06 April, 2005

A Little Chai With Your Viking Cello?

Let me begin this entry with a tasty recipe. This for chai and was given to me by my favorite (practicing) barista.

Boil 1½ cubes of chopped ginger in 5 cups of water for 15 minutes

Add:
6 cloves
5 peppercorns
½ stick of cinnamon
8 cardamom pods

Boil all for at least 15 minutes – 30 is best

Take off heat. Add 2 heaping tablespoons of black tea. Steep.

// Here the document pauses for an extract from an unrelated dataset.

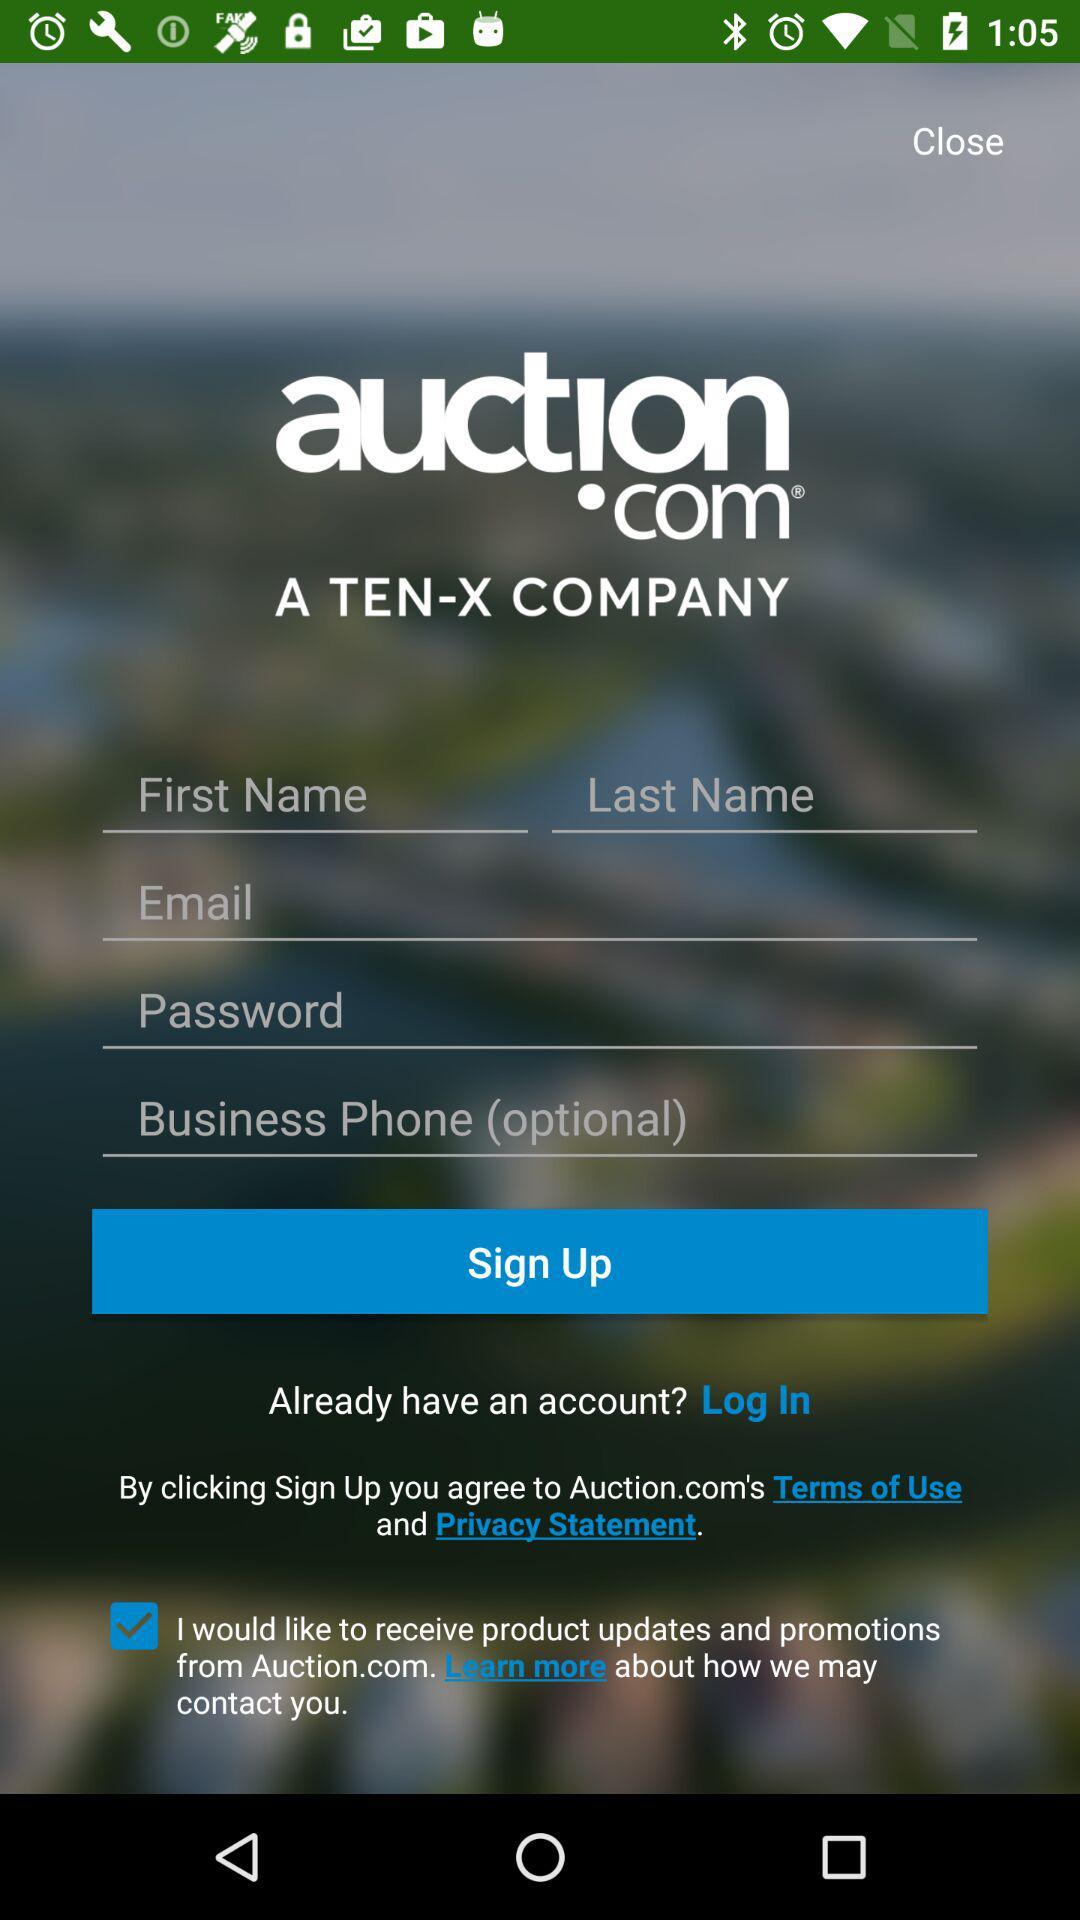 This screenshot has width=1080, height=1920. What do you see at coordinates (540, 1017) in the screenshot?
I see `password` at bounding box center [540, 1017].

Add: Brown sugar to taste & a pinch of saffron

Strain & add milk or cream to taste

I’ve tried this out and the result is mighty tasty. Unfortunately, it makes only a serving or 2 so my next project is to kick it up a notch and make more. I’m thinking a nice big cauldron would do the trick. That way I can stand over it muttering to myself:

Round about the cauldron go
In the ginger cubes throw.
Berries of peppercorn and clove
From the co-op a buck thirty-one
Stick of cinnamon I’ve got
Boil thou first i’ the charmed pot
Fire burn and cauldron bubble!


Last night I attended a lecture by Jim Leary, a professor here at the UW, entitled "Lomax and Wisconsin". It was - how shall I say it? - really fucking cool! (I recorded it so, if I ever get into padcasting, perhaps I'll use it.) Lots of interesting and funny stories plus great music. Lomax only spent a day here in Cheeseland back in 1938 but spent a longer time in the UP. However, people from Wisconsin took the torch and did field recordings here. At one point, Lomax wrote his benefactors in Washington D.C. asking for more beer money. He went to various parties to record and barley pop quickly ate up his cash. Leary recounted growing up in Rice Lake (in northwestern Wisconsin) and all the various folks there playing there own music. He went on to describe an imaginary trek of Lomax's and what he would encounter. Chippewa Indians playing the fiddle, Norwegians with Viking cellos, and blue-faced drunken Finns singing songs trying to persuade lumberjacks to join the IWW. Probably the most contentious thing he said was that, if Lomax had recorded more in the Upper Midwest, then the hegemony of the South as American folk culture would never have been attained. I see where he's coming from but I still think the tendency to equate Southern folk culture with that of America as a whole is due in large part to rock'n'roll. Rock'n'roll would still have happened as it did in the 1950s even if Lomax had recorded extensively up here. Elvis Presley would still have had "Blue Moon of Kentucky" and "That's Alright Mama" on his first single. A bluegrass and a blues song. Southern musical styles. Would the 60s folk revival have been different had Lomax recorded more folk music up here? Possibly. Still, lots of folk/blues tunes that entered rock music were not recorded by Lomax. Take that Harry Smith compilation. Would the Chess Records phenomenon not have happened? I doubt it. I think the ascendance of Southern folk culture to great popularity has to do with popular music and rock'n'roll was destined to be a confluence of Southern cultures.